Op 23 april 2007 heeft de Raad zijn goedkeuring gehecht aan het operationeel concept (CONOPS) voor een politiemissie van de EU in Afghanistan (EUPOL AFGHANISTAN) in een breder rechtsstatelijk verband.

(8)

De regering van Afghanistan heeft de EU per brief d.d. 16 mei 2007 verzocht om een politiemissie van de EU voor Afghanistan te starten.

(9)

De politiemissie van de EU moet worden gezien tegen de bredere achtergrond van de inspanningen van de internationale gemeenschap om de regering van Afghanistan te helpen haar verantwoordelijkheid op te nemen voor de versterking van de rechtsstaat en, in het bijzonder, voor de verbetering van de capaciteit van de civiele politie en van de wetshandhaving. Er zal worden gezorgd voor nauwe coördinatie tussen de missie van de EU en de andere internationale actoren die bij de bijstand ten behoeve van de veiligheid betrokken zijn, waaronder de Internationale strijdmacht voor bijstand aan de veiligheid (ISAF), alsook degenen die steun verlenen aan hervorming van de politie en de rechtsstaat in Afghanistan.

[Gegevens over klikdoelen]
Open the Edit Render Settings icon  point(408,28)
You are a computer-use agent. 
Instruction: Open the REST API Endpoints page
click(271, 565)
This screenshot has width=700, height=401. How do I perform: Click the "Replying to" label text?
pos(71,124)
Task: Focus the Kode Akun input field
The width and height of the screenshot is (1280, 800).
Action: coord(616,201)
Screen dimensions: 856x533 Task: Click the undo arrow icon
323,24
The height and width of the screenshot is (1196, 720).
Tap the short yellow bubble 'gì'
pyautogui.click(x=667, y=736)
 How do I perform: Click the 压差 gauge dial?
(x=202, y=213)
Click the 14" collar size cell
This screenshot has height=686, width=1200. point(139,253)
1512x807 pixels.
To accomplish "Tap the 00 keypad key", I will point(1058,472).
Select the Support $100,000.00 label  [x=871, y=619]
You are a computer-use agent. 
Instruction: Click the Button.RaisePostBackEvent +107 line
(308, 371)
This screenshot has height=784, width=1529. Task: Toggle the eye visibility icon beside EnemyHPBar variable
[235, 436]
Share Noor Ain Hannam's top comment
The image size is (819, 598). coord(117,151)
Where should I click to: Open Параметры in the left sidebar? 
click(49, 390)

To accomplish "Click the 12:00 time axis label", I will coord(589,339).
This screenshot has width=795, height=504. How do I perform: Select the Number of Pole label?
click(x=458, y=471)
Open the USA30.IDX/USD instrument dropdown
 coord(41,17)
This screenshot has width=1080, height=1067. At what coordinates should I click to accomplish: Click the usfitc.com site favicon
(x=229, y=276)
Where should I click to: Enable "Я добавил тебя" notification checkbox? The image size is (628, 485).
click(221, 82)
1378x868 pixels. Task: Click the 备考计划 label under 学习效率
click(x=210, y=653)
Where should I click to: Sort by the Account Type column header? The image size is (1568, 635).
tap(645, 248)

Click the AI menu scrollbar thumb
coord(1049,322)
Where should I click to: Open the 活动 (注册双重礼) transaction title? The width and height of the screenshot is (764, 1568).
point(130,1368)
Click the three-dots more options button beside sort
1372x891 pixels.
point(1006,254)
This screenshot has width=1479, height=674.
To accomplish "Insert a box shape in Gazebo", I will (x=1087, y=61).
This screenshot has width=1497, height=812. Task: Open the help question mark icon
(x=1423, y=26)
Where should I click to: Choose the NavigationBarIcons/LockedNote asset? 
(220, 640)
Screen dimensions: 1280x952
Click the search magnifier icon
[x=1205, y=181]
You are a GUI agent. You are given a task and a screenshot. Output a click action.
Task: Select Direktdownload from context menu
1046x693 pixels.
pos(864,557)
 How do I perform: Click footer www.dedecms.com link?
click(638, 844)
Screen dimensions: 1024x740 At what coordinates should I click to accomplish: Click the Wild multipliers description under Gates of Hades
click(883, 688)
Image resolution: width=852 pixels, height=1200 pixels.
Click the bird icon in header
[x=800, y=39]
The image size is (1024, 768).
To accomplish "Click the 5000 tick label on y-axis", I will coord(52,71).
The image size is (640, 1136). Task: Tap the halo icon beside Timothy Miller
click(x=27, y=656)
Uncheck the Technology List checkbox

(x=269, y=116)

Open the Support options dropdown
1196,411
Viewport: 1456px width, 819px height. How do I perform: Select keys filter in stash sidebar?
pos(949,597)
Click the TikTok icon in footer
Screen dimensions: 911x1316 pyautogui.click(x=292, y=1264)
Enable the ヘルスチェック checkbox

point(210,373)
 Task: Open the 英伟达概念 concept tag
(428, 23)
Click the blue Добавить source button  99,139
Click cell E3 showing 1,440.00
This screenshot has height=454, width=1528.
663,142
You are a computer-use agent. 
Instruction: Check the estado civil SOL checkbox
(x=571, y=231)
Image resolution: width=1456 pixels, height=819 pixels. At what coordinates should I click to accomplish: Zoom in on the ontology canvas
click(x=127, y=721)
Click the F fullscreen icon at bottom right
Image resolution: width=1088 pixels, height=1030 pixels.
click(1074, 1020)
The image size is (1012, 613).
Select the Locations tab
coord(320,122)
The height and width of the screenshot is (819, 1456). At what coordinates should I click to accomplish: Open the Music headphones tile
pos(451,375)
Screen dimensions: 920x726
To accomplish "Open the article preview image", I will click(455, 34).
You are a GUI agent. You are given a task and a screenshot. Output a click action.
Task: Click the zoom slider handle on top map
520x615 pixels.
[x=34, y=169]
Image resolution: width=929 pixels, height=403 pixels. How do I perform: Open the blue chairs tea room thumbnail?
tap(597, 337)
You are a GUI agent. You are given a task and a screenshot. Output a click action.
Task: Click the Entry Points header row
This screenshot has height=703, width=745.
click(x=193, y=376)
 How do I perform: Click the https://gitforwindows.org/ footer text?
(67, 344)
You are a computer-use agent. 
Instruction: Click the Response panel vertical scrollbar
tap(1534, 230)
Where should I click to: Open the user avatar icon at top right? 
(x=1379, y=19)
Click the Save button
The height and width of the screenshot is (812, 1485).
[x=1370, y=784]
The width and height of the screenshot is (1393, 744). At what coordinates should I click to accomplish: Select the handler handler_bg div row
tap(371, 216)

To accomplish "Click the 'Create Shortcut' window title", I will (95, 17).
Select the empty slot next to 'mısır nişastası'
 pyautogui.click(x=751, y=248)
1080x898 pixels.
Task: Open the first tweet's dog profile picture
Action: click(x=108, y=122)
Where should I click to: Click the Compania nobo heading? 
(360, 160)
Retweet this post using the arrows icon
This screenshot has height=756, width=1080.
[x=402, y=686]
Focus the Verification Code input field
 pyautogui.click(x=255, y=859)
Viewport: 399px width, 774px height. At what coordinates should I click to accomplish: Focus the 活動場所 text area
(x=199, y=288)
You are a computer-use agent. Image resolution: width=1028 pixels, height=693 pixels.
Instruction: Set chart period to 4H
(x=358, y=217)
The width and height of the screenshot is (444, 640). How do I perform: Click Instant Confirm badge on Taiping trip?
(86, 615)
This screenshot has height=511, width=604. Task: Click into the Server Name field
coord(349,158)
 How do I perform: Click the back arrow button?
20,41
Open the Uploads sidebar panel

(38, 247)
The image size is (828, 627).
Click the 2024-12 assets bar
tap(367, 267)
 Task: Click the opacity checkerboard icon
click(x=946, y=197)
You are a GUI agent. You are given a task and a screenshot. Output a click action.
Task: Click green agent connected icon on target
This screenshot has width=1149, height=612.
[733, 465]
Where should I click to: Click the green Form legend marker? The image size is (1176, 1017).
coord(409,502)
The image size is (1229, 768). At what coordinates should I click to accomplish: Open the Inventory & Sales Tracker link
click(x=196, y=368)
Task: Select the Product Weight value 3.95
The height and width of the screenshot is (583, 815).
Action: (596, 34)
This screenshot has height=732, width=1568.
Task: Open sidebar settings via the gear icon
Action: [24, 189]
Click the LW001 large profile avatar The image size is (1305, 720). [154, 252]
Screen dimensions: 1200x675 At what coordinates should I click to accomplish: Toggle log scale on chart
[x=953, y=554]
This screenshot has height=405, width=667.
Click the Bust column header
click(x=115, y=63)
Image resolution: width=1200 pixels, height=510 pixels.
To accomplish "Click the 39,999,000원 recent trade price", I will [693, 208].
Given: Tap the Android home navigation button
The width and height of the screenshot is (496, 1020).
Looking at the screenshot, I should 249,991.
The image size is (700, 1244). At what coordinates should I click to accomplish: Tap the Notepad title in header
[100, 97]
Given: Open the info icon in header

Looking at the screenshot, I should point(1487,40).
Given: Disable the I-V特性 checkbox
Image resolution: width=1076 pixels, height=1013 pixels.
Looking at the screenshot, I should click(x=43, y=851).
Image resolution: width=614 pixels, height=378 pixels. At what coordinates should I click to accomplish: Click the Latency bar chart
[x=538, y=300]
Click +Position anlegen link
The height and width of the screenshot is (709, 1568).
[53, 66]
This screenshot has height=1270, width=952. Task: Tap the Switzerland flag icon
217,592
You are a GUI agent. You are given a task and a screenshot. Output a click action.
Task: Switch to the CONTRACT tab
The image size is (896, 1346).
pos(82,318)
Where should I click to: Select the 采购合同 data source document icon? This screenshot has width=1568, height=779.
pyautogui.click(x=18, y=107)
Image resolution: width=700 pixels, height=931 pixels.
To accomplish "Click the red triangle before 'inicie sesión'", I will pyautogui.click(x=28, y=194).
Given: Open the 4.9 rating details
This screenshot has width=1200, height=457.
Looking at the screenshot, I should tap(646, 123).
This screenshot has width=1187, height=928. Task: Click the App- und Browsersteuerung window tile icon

- Opdracht A: Druk alsjeblieft het stuk van de brontekst af dat begint met "De politiemissie van" en doorloopt tot en met "rechtsstaat in Afghanistan.".
- Opdracht B:
Stemmen de volgende beweringen overeen met de brontekst? Antwoord per bewering met ja of nee en citeer de woorden uit de tekst die de doorslag geven.
(i) De regering van Afghanistan heeft de EU per brief van 16 mei 2007 gevraagd een politiemissie te starten.
(ii) De Raad heeft het operationeel concept voor de politiemissie op 16 mei 2007 goedgekeurd.
(iii) De missie van de EU werkt los van de andere internationale actoren in Afghanistan.

- Resultaat A:
De politiemissie van de EU moet worden gezien tegen de bredere achtergrond van de inspanningen van de internationale gemeenschap om de regering van Afghanistan te helpen haar verantwoordelijkheid op te nemen voor de versterking van de rechtsstaat en, in het bijzonder, voor de verbetering van de capaciteit van de civiele politie en van de wetshandhaving. Er zal worden gezorgd voor nauwe coördinatie tussen de missie van de EU en de andere internationale actoren die bij de bijstand ten behoeve van de veiligheid betrokken zijn, waaronder de Internationale strijdmacht voor bijstand aan de veiligheid (ISAF), alsook degenen die steun verlenen aan hervorming van de politie en de rechtsstaat in Afghanistan.

- Resultaat B:
(i) Ja: "De regering van Afghanistan heeft de EU per brief d.d. 16 mei 2007 verzocht om een politiemissie van de EU voor Afghanistan te starten."
(ii) Nee: "Op 23 april 2007 heeft de Raad zijn goedkeuring gehecht aan het operationeel concept (CONOPS)"
(iii) Nee: "Er zal worden gezorgd voor nauwe coördinatie tussen de missie van de EU en de andere internationale actoren"